Assignment:
Write out exactly the lines below from the one containing "Given: Open the Manage settings gear" to the last, both ends kept, and nothing more; skip all pictures.

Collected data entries
::::::::::

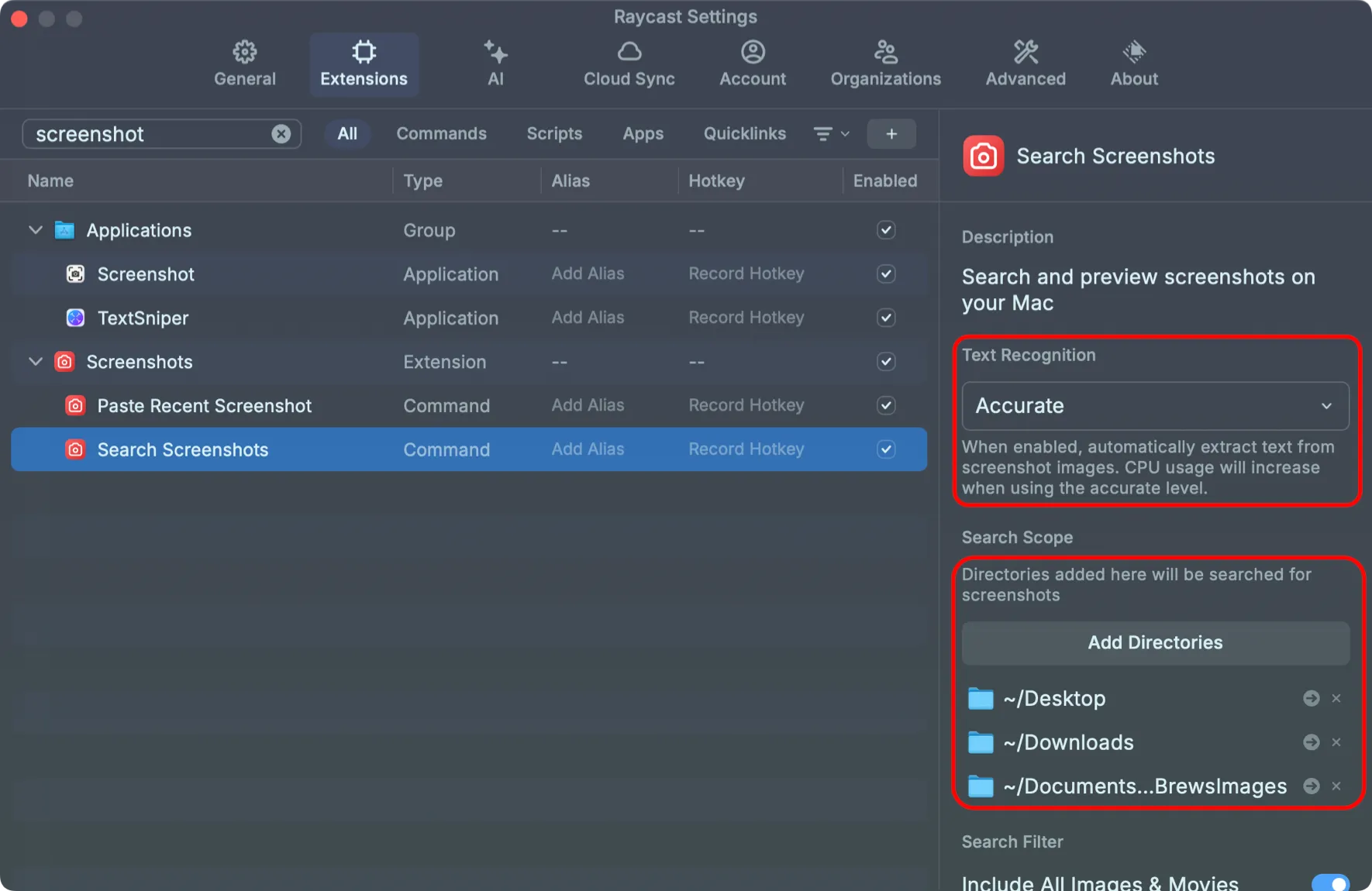Click the Search Screenshots camera icon in the detail panel
The image size is (1372, 891).
click(982, 156)
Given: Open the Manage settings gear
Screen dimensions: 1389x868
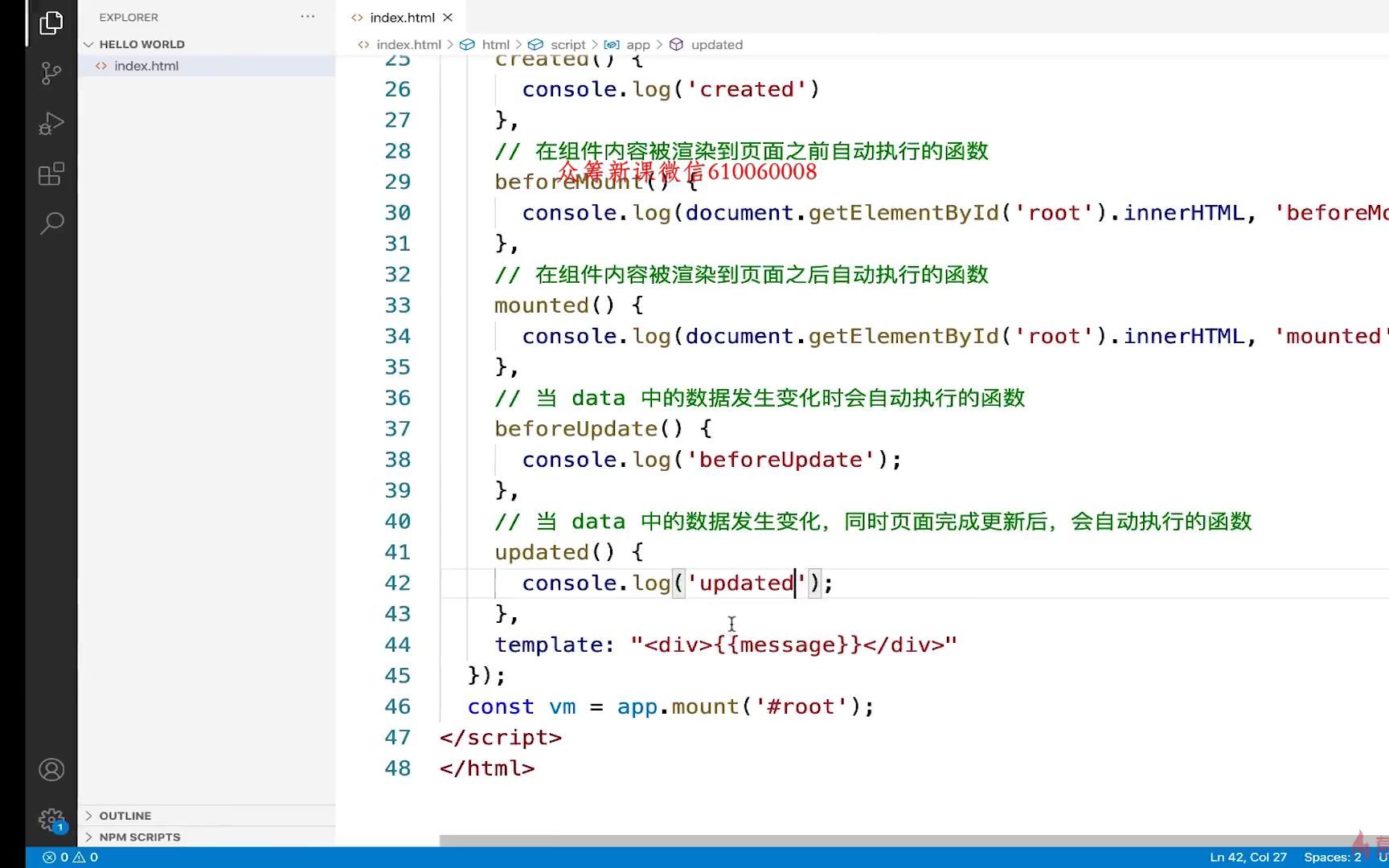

::::::::::

Exercise response:
Given: Open the Manage settings gear
Screen dimensions: 1389x868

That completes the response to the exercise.